Zurechnungsfähig

Psychologe vor Gericht: Breivik wie “Hannibal Lecter”

Ausland
11.06.2012 21:36
Norwegische Psychologen haben vor Gericht ihre Einschätzung bekräftigt, dass der norwegische Attentäter Anders Behring Breivik zurechnungsfähig und damit auch schuldfähig sei. Er fühle sich beim Anblick Breiviks an den Serienkiller Hannibal Lecter aus "Das Schweigen der Lämmer" erinnert, sagte der klinische Psychologe Eirik Johannesen am Montag dem Osloer Amtsgericht. "Wenn man ihn trifft und weiß, was er getan hat, ist es fast, als ob man Hannibal träfe."

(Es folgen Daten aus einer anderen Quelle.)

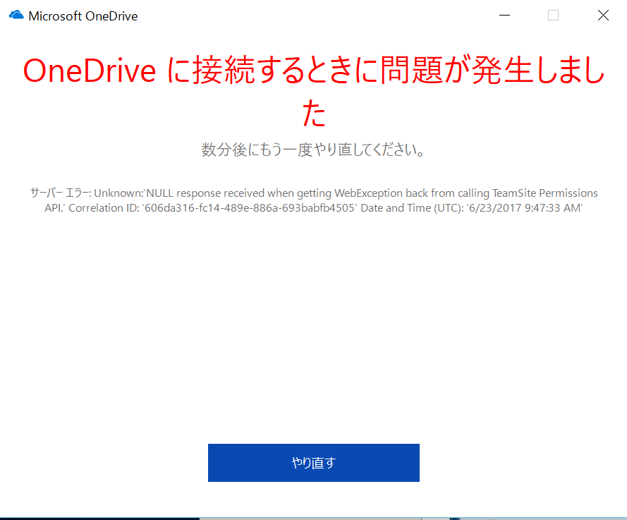Click the Windows taskbar at the screen bottom
The image size is (627, 520).
point(313,516)
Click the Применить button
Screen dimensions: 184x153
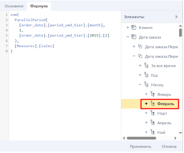click(x=141, y=147)
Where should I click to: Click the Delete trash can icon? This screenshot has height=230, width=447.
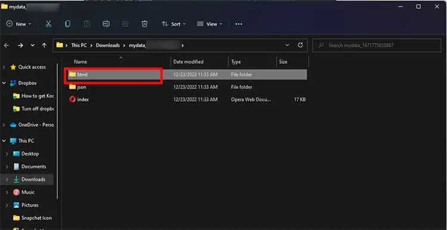pos(145,24)
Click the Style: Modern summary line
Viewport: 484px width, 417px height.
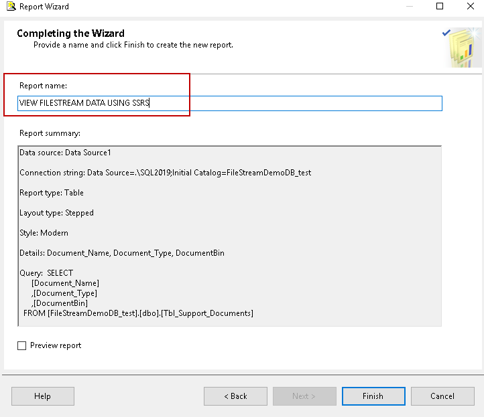pyautogui.click(x=44, y=233)
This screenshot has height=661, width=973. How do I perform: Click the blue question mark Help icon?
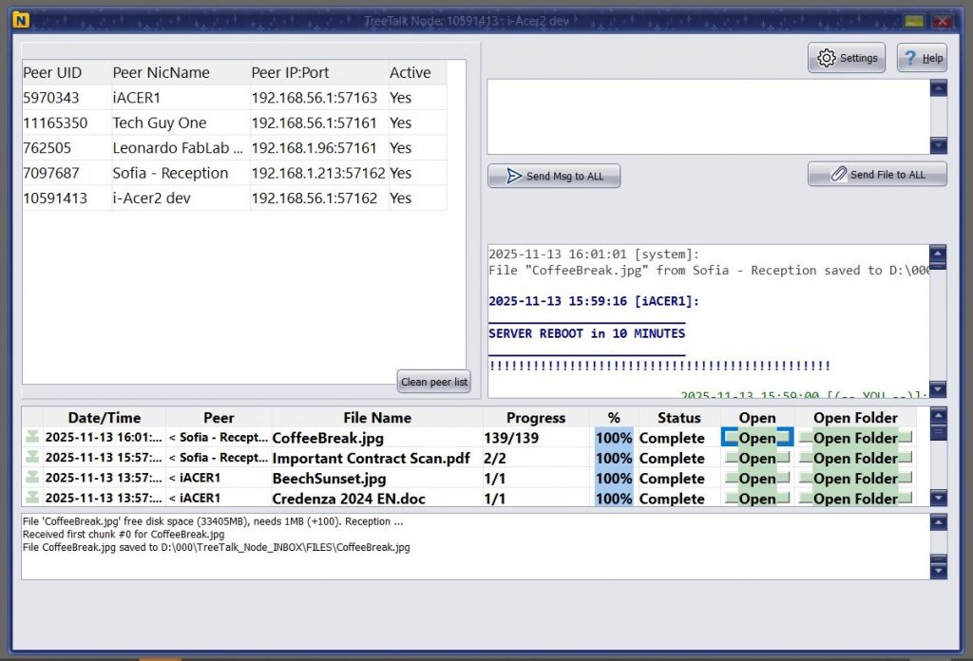pos(907,57)
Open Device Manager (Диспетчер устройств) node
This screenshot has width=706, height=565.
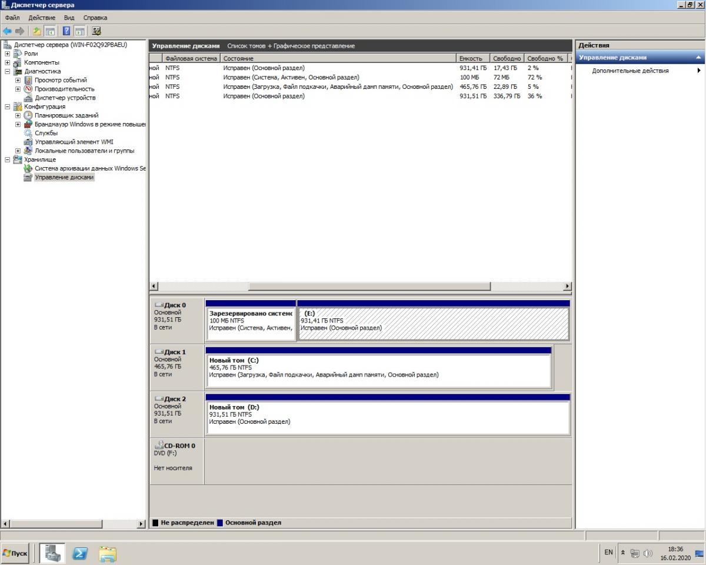65,98
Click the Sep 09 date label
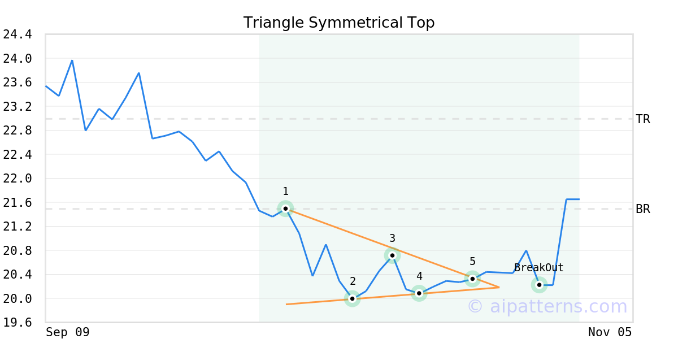Image resolution: width=678 pixels, height=356 pixels. (x=68, y=332)
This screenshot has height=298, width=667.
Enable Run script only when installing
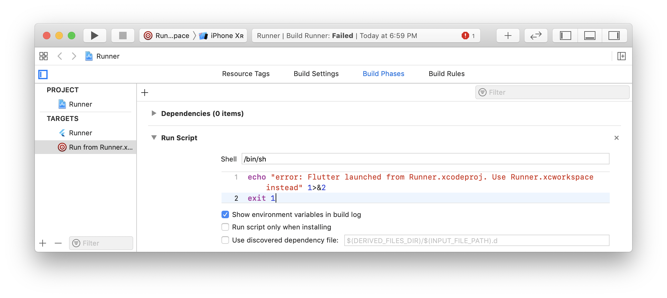(x=225, y=227)
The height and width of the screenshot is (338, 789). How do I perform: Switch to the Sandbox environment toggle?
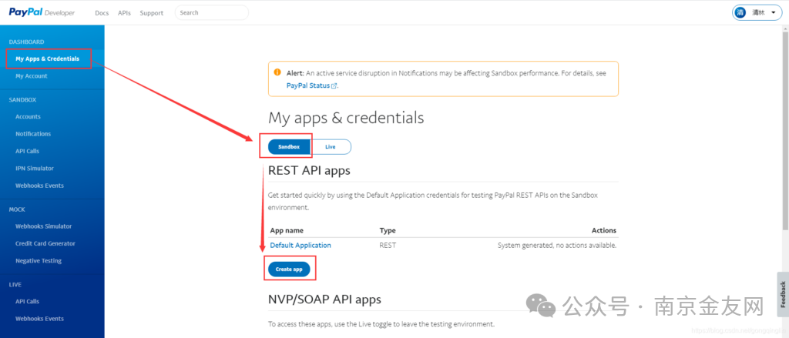coord(289,146)
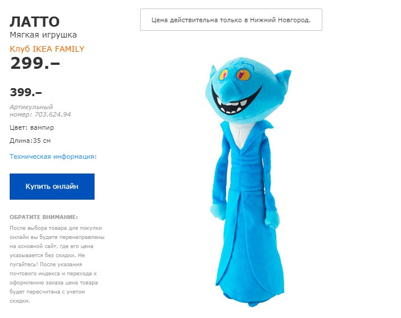Click the ЛАТТО product title

tap(35, 22)
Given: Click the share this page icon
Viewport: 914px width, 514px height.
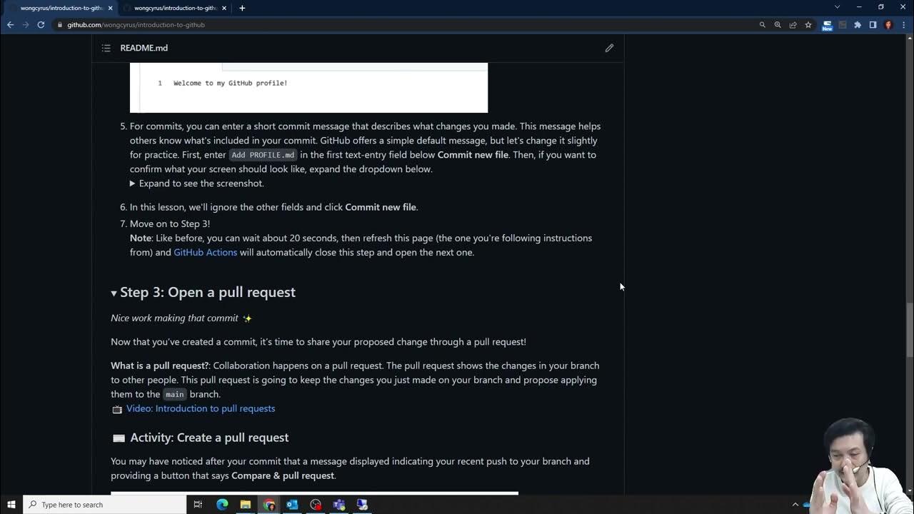Looking at the screenshot, I should point(793,25).
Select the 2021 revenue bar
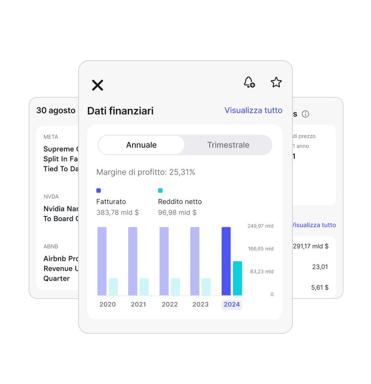371x384 pixels. [133, 261]
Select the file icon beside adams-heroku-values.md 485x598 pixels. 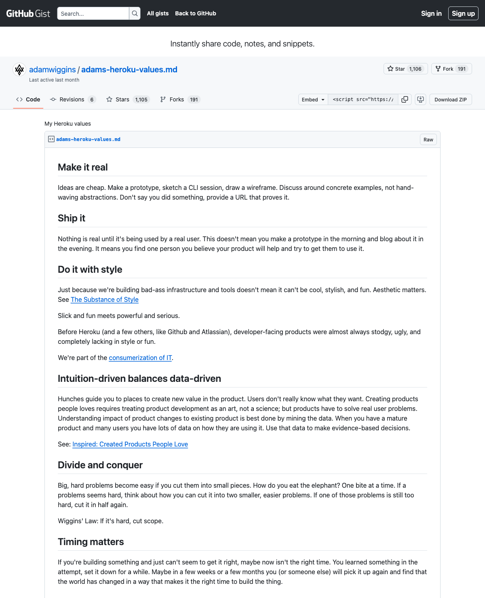click(x=51, y=139)
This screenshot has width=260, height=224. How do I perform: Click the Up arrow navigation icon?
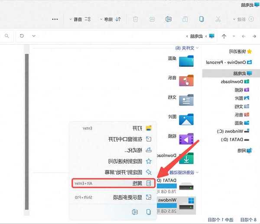point(224,36)
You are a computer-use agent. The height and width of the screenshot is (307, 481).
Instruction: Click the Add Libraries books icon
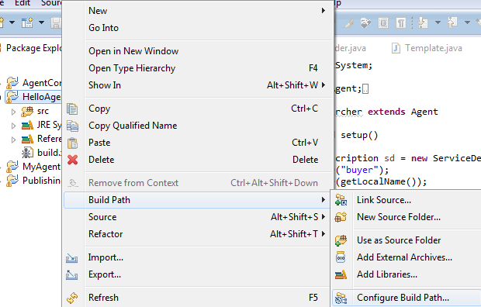coord(341,274)
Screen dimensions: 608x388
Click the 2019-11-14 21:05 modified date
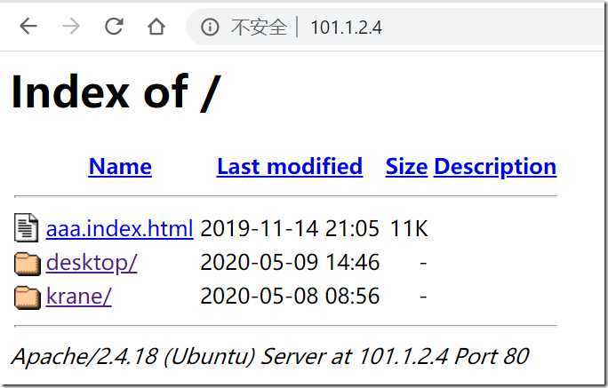click(290, 228)
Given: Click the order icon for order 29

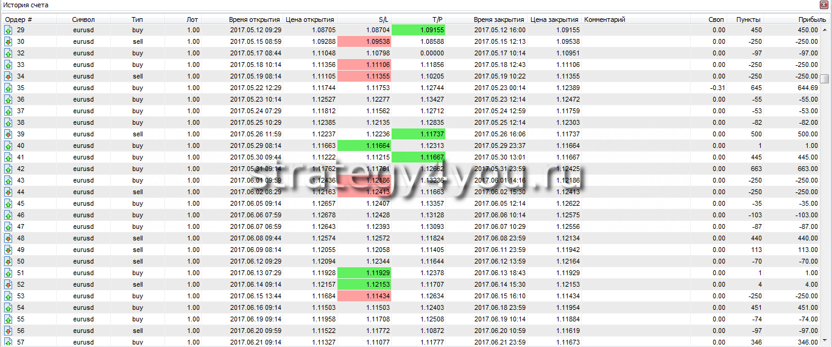Looking at the screenshot, I should click(x=9, y=30).
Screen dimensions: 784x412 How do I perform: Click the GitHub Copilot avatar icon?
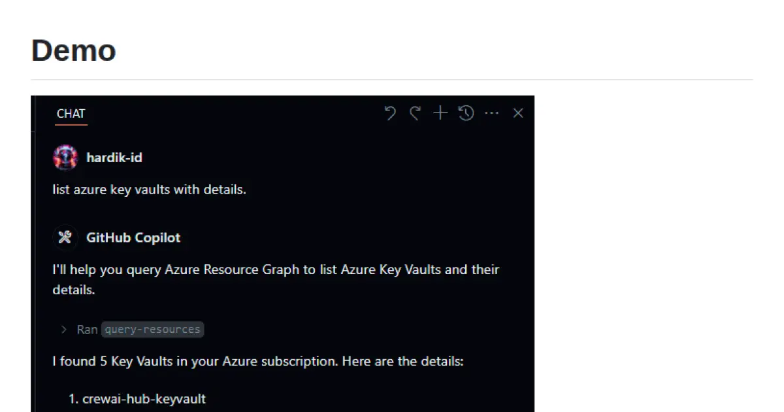[65, 237]
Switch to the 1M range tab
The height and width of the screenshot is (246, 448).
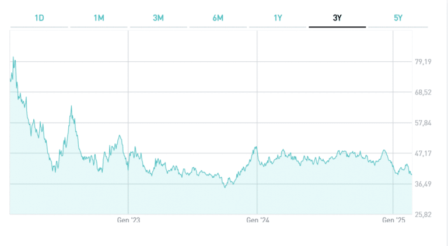99,18
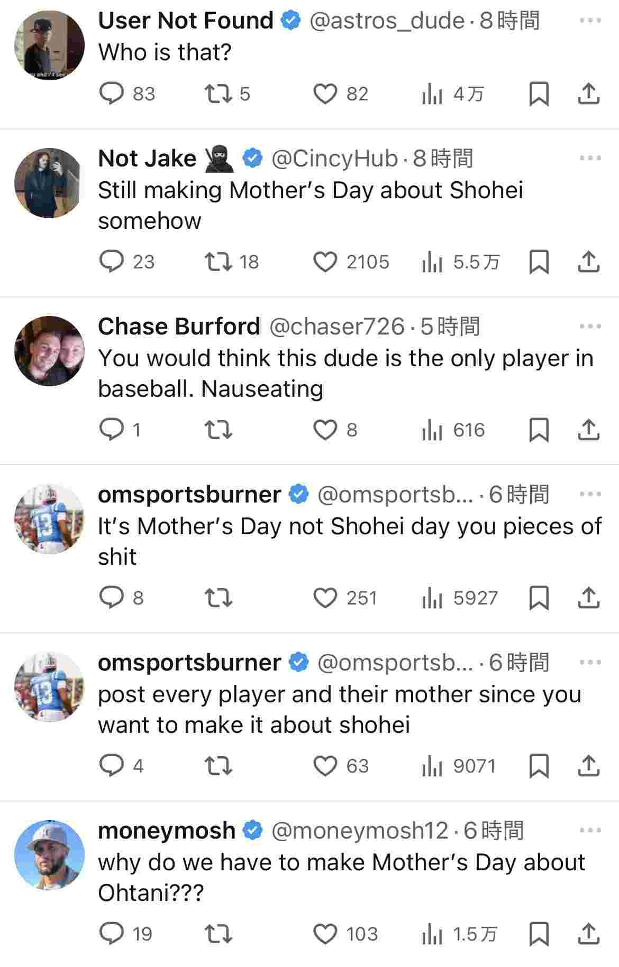Share the User Not Found tweet
The width and height of the screenshot is (619, 967).
[588, 94]
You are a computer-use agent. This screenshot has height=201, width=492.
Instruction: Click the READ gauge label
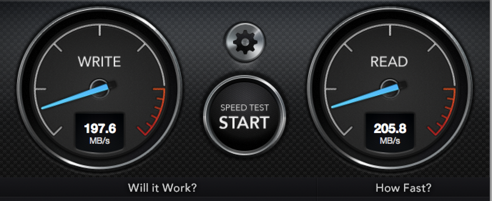pos(389,62)
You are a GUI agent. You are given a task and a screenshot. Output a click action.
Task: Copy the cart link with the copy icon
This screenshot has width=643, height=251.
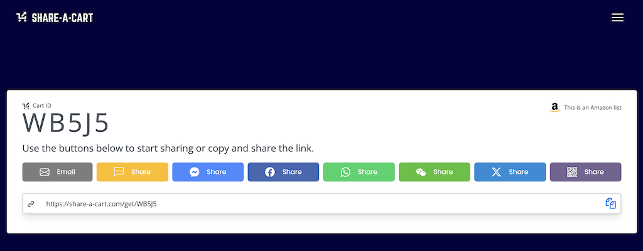coord(610,203)
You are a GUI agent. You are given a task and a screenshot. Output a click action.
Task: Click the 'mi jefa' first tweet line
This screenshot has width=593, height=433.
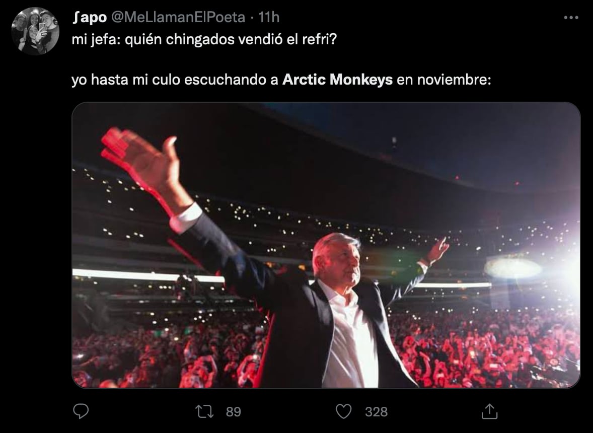[x=204, y=39]
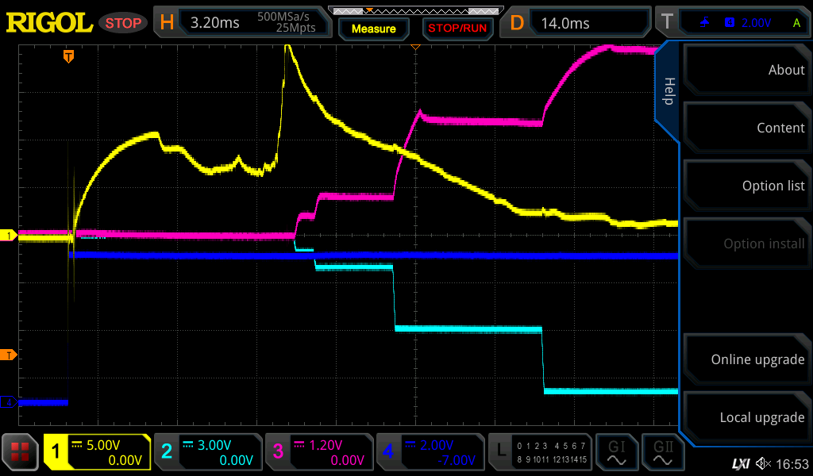Open horizontal timebase 3.20ms settings
Viewport: 813px width, 476px height.
[x=241, y=23]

Breivik habe eine Identität geschaffen, um "andere Rechtsextremisten und Faschisten zu überzeugen", sagte Johannesen. "Aber das stimmt nicht damit überein, wer er ist." Breivik zeige nicht viel Einfühlungsvermögen, doch er sei nicht völlig emotionslos, so der Psychologe.

Am Montag sagten vor dem Osloer Amtsgericht Mitglieder eines 18-köpfigen Teams von Experten aus, die Breivik während der Untersuchungshaft regelmäßig beobachtet hatten. Ihre Eindrücke hätten die Einschätzung seiner Schuldfähigkeit bekräftigt. "Angesichts seiner Ideologie glaube ich nicht, dass er mit einer Therapie oder mit Medikamenten behandelt werden kann", sagte Johannesen.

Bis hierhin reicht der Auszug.